The problem was fixed, but the issue remains.

“The real issue is not the weights or the ‘swag’ bags; it’s that they did not think or do not think that the women players ‘deserve’ the same amenities of the men,” wrote three-time Olympic gold medalist Dawn Staley in a statement on Twitter.

ESPN host Jay Williams agreed.

“This is an utter embarrassment & is not acceptable by any means,” Williams wrote on Twitter. “I am sick and tired of the women’s game being treated like an after thought product. Their game is elite and their accommodations need to be treated as such. PERIOD.”

After initially saying the reason was “space related” rather than a complete slight and being disproven in a video later by Prince showing plenty of blank space in their San Antonio tournament bubble, there was finally an acknowledgment and apology.

The NCAA eventually issued an apology.

“I apologize to women’s basketball student-athletes, coaches and the women’s basketball committee for dropping the ball on the weight rooms in San Antonio,” Dan Gavitt, NCAA’s senior vice president of basketball, said in a statement.

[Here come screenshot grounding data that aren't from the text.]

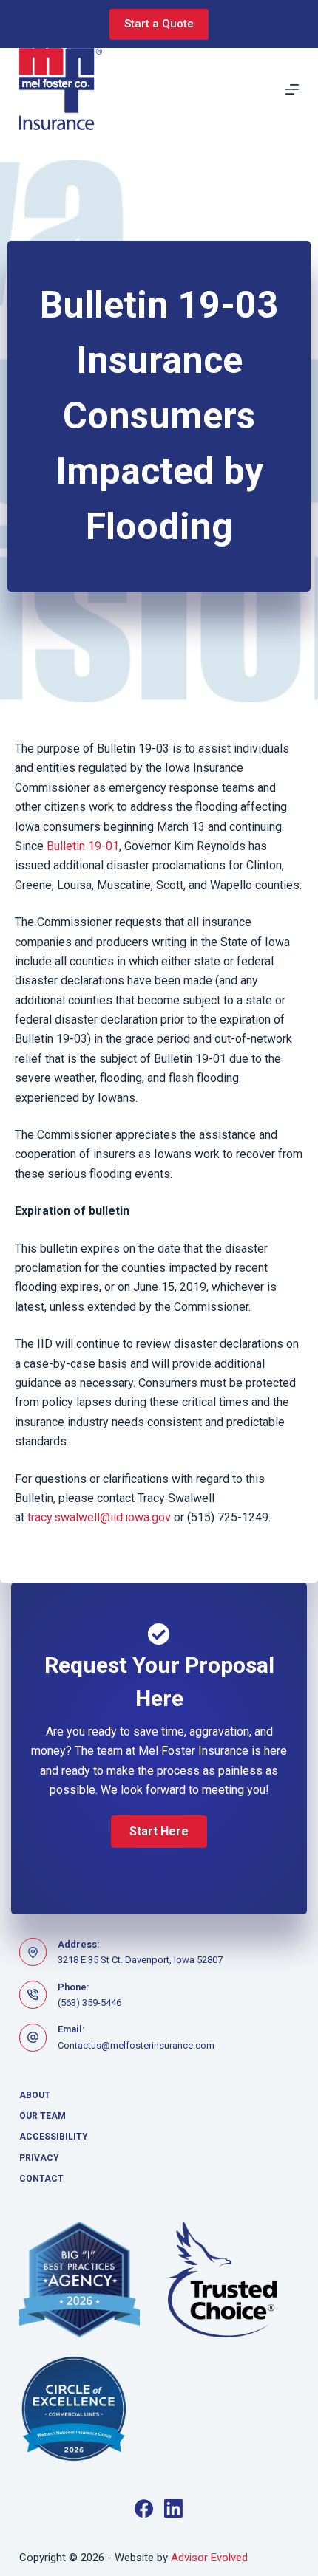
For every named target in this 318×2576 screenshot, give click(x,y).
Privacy (39, 2158)
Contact (41, 2179)
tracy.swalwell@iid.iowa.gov (99, 1517)
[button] (159, 1831)
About (34, 2095)
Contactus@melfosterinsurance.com (136, 2045)
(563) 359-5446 (89, 2002)
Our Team (42, 2116)
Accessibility (53, 2136)
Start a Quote (159, 23)
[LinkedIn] (173, 2508)
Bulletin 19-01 (83, 846)
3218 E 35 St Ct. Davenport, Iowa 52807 (140, 1959)
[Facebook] (144, 2508)
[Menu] (292, 89)
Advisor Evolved (209, 2557)
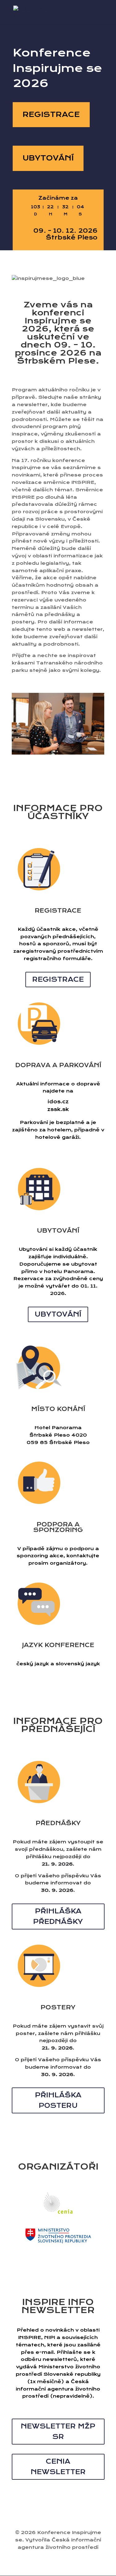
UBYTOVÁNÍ (48, 158)
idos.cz (58, 1102)
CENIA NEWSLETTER (58, 2466)
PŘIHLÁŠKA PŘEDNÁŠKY (58, 1916)
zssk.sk (58, 1109)
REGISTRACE (51, 114)
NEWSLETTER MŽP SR (58, 2431)
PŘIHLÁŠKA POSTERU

But it wasn’t just San Antonio. Stanford sports performance coach Ali Kershner posted to Instagram two similar photos comparing the men’s facility in Indianapolis and women’s facility in Texas.

“These women want and deserve to be given the same opportunities,” Kerschner wrote. “In a year defined by a fight for equality, this is a chance to have a conversation and get better.”

Then, obviously chuffed at itself, they bragged about it on social media, saying, “The weight room has arrived! Let’s gooooo,” the organization tweeted on Saturday.

Bottom line? It shouldn’t take a viral TikTok video to look at a situation, see the problem, and fix it.

“What bothers me is that no one on the NCAA’s leadership team even noticed,” Former Notre Dame women’s basketball coach Muffet McGraw said Saturday. “While corporations across the country are scrambling to hire women and set up diversity & inclusion teams, the NCAA had an opportunity to highlight how sport can be a place where we don’t just talk about equality we put it on display.”